Jeanne
Chamberlin
By DAN
SPEIRS
Assistant Managing Editor
KEARNEY
- Jeanne Chamberlin volunteers to see children smile.
Chamberlin,
the winner of the 2003 Freedom Award in the Religion Category,
volunteers in the nursery at First United Methodist Church.
She will receive the award at a banquet April 3.
She provides a wonderful service so more people can be active
in their church, said Judi Sickler, who nominated Chamberlin
for the award. "And she is a wonderful influence on these
children with her fun songs, her bulletin boards with their
prized drawings and her big hugs hello and goodbye. Jeanne really
has a knack for making kids feel important and touching their
little impressionable hearts."
Chamberlin said she is being honored for doing what she loves.
"I adore the younger children, the babies and the toddlers,
and I taught the 4- and 5-year-old Sunday school class for many
years."
She said she has worked with children since she was in fifth
grade.
"I just love being connected with children. I hear a child's
voice, and my ears pick up, my eyes brighten, my heart skips
a beat or two or three. It just warms my heart to be with children,"
she said. "I just adore being with children and seeing
how they develop and mature.
"Being around a child is just a jump-start. Sunday school
and Sunday morning are just a jump-start for my week."
She has volunteered in the nursery for eight to 10 years. She
reluctantly admits to having been involved with children in
some way in the Methodist Church for more than 40 years.
"I still have children that I had way, way, way back who
are now graduating from high school, who are graduating from
college, who are still coming back," she said.
Chamberlin said she is in the nursery every Sunday from 7:30
a.m. to about 1 p.m. and hasn't missed a Sunday for years. She
is there at least two or three evenings a week as parents attended
committee meetings or other events at the church.
Evenings "re-apportion" everything. " I can have
a rotten day at work, and to be with a child, I forget everything,"
she said.
She estimates 15 children are in the nursery on an average Sunday
morning. On Ash Wednesday, she had 27 children.
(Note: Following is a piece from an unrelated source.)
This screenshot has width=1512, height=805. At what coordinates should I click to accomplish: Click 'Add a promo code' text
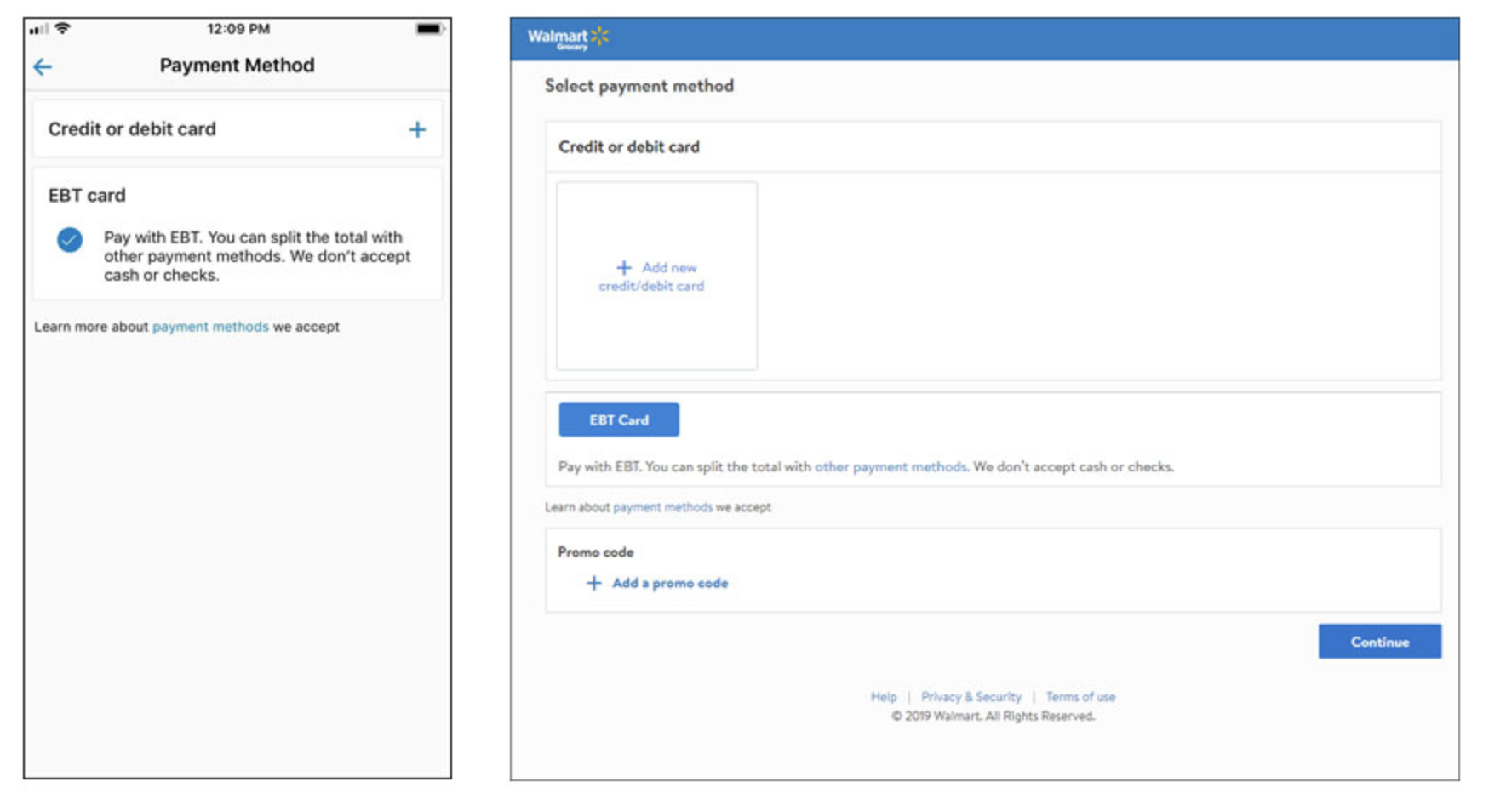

Confirmation class and Sunday school students help her.
"If I don't have any help, I'm OK with that, too. ... I
can pretty much change diapers, feed bottles and still watch
what's going on," Chamberlin said.
The nursery is for children 5 years old and younger, but she
doesn't turn anyone away. Having the nursery means parents and
grandparents "can go and get something out of the church
service and know that the children are well taken care of,"
Chamberlin said.
While in the nursery, the children sing songs or songs with
actions and play games. Everything is Bible-based.
"It's a little Sunday school class in itself," Chamberlin
said. But the nursery isn't tightly disciplined.
"If the children aren't quite behaving, I say 'Would Jesus
want us to be like this?' At that age you kinda go with the
flow, and it's to be expected.
" ... I don't expect them to be perfect," she said.
"I just go in and love every child that comes through my
door and see that they are taught to share. You just show them
that it's a loving environment," she said. "I just
want them to have a strong Christian background to want to go
to church to want to learn all about it."
Parents tell her that "kids go by the church and say: 'Jeanne's
church, Jeanne's church, are we going to Jeanne's church?"
"I honestly know how Jesus felt when he said 'Let the children
come to me.' I never had any children of my own, but I have
had thousands of children that I have taught or had in the Sunday
school or in the nursery," she said.
Chamberlin graduated from Kearney High School in 1966 and from
Nebraska Wesleyen University. She has been a substitute teacher
in the Kearney Public Schools, an administrative assistant,
a legal assistant and since 1990, the secretary for the University
of Nebraska at Kearney's department of computer science and
information systems.
She said she will continue to volunteer in the church nursery
"until I can't even sit any longer, until they get tired
of me. They're going to have to get tired of me."